GOAL OF THE EXERCISE:
Rewrite the stretch from the start of the items through the line containing "Action: (532, 129)", swapping "Environment" for "Status" and leaving everything else as it is.

___ PROVIDED INFORMATION ___

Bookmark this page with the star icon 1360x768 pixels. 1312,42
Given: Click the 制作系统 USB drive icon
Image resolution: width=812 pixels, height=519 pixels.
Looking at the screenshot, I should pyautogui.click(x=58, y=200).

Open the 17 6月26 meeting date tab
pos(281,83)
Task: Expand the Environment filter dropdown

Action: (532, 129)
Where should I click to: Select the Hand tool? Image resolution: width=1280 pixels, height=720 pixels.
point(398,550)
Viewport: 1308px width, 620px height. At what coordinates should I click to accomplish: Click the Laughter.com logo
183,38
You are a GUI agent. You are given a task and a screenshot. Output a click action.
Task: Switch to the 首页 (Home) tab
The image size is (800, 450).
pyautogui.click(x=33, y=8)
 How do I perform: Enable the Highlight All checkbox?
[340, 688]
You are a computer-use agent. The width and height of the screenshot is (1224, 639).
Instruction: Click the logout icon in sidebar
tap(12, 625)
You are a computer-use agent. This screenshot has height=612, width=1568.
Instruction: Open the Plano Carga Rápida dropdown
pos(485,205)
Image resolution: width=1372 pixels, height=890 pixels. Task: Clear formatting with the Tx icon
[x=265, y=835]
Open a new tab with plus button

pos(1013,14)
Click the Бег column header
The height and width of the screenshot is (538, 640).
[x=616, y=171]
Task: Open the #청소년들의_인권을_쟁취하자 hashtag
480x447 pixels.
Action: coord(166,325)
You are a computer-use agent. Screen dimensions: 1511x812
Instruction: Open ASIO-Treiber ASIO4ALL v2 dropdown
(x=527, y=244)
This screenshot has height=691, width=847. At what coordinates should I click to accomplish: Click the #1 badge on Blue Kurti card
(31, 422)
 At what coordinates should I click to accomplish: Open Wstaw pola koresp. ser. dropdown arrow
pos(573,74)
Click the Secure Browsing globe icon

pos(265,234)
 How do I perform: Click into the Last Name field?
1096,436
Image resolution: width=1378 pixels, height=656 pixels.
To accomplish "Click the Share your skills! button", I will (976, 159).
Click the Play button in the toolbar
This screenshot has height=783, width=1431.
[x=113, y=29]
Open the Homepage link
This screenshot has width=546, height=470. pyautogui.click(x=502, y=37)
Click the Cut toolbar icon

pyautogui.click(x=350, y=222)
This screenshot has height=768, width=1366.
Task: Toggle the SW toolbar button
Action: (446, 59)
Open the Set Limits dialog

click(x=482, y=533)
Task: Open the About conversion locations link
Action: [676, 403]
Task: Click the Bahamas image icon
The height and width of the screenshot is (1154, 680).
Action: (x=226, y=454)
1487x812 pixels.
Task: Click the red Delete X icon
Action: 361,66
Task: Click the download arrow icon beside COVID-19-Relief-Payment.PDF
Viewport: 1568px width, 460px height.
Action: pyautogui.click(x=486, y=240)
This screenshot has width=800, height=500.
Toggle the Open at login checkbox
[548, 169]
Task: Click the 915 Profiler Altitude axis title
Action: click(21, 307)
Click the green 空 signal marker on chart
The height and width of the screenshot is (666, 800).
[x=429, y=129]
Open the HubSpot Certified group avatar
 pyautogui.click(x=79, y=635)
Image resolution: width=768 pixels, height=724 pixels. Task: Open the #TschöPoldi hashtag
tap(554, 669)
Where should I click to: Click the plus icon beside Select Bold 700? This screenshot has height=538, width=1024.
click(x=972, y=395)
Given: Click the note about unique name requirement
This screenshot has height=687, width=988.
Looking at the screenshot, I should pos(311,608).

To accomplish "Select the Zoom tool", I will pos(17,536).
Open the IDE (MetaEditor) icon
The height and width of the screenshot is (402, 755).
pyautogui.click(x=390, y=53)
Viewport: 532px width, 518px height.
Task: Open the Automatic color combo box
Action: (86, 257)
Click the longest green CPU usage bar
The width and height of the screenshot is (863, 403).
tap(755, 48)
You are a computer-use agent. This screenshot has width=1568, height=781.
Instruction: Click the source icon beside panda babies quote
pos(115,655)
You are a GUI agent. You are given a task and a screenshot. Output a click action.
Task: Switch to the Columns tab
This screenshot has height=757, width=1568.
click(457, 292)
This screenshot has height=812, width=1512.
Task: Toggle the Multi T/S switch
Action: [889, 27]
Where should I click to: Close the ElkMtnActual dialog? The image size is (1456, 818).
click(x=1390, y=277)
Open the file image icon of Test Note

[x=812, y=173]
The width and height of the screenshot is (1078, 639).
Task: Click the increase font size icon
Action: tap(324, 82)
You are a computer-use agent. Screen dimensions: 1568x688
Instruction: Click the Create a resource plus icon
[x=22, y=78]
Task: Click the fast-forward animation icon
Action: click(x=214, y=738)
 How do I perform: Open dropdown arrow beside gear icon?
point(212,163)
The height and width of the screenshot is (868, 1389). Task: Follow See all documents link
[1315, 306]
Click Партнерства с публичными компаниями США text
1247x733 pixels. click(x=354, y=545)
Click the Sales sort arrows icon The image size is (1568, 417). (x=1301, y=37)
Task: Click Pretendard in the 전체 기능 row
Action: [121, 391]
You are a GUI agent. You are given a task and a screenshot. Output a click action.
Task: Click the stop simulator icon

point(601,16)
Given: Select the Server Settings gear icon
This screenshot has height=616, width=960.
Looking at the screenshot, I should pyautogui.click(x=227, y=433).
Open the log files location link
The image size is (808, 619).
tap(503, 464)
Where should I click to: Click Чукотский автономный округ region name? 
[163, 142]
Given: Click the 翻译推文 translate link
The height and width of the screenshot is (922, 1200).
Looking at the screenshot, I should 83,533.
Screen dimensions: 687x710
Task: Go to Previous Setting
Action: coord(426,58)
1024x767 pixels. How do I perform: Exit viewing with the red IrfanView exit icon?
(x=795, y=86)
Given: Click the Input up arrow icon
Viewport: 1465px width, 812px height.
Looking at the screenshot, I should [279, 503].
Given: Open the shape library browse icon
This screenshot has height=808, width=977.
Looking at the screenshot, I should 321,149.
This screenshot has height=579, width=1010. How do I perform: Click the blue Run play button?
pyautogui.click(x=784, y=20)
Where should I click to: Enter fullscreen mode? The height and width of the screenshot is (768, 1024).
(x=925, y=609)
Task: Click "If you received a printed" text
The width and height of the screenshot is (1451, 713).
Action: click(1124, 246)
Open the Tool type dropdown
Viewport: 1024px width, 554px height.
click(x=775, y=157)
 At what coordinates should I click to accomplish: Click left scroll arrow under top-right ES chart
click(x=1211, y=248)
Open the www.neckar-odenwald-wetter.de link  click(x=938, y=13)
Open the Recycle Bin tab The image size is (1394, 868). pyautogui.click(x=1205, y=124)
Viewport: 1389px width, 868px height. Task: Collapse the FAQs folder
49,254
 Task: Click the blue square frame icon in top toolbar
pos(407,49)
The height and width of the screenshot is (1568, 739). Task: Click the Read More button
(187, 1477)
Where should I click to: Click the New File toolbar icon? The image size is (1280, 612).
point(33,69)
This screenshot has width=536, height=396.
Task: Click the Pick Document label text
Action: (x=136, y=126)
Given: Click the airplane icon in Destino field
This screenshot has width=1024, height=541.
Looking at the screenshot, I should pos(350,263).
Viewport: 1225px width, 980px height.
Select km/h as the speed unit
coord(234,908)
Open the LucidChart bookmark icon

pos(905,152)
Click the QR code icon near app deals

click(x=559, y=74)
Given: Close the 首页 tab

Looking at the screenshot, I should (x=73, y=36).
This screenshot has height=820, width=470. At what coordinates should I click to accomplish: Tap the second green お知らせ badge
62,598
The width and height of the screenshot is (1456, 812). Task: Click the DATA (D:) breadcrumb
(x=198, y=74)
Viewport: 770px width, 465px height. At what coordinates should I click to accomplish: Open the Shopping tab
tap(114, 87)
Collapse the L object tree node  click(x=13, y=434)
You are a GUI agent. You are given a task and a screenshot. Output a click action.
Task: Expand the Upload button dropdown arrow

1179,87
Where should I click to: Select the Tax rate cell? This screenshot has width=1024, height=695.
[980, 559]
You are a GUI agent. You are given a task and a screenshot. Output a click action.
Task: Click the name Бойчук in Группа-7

___

RESPONSE TO THIS EXERCISE:
Bookmark this page with the star icon 1360x768 pixels. 1312,42
Given: Click the 制作系统 USB drive icon
Image resolution: width=812 pixels, height=519 pixels.
Looking at the screenshot, I should pyautogui.click(x=58, y=200).

Open the 17 6月26 meeting date tab
pos(281,83)
Task: Expand the Status filter dropdown

Action: (532, 129)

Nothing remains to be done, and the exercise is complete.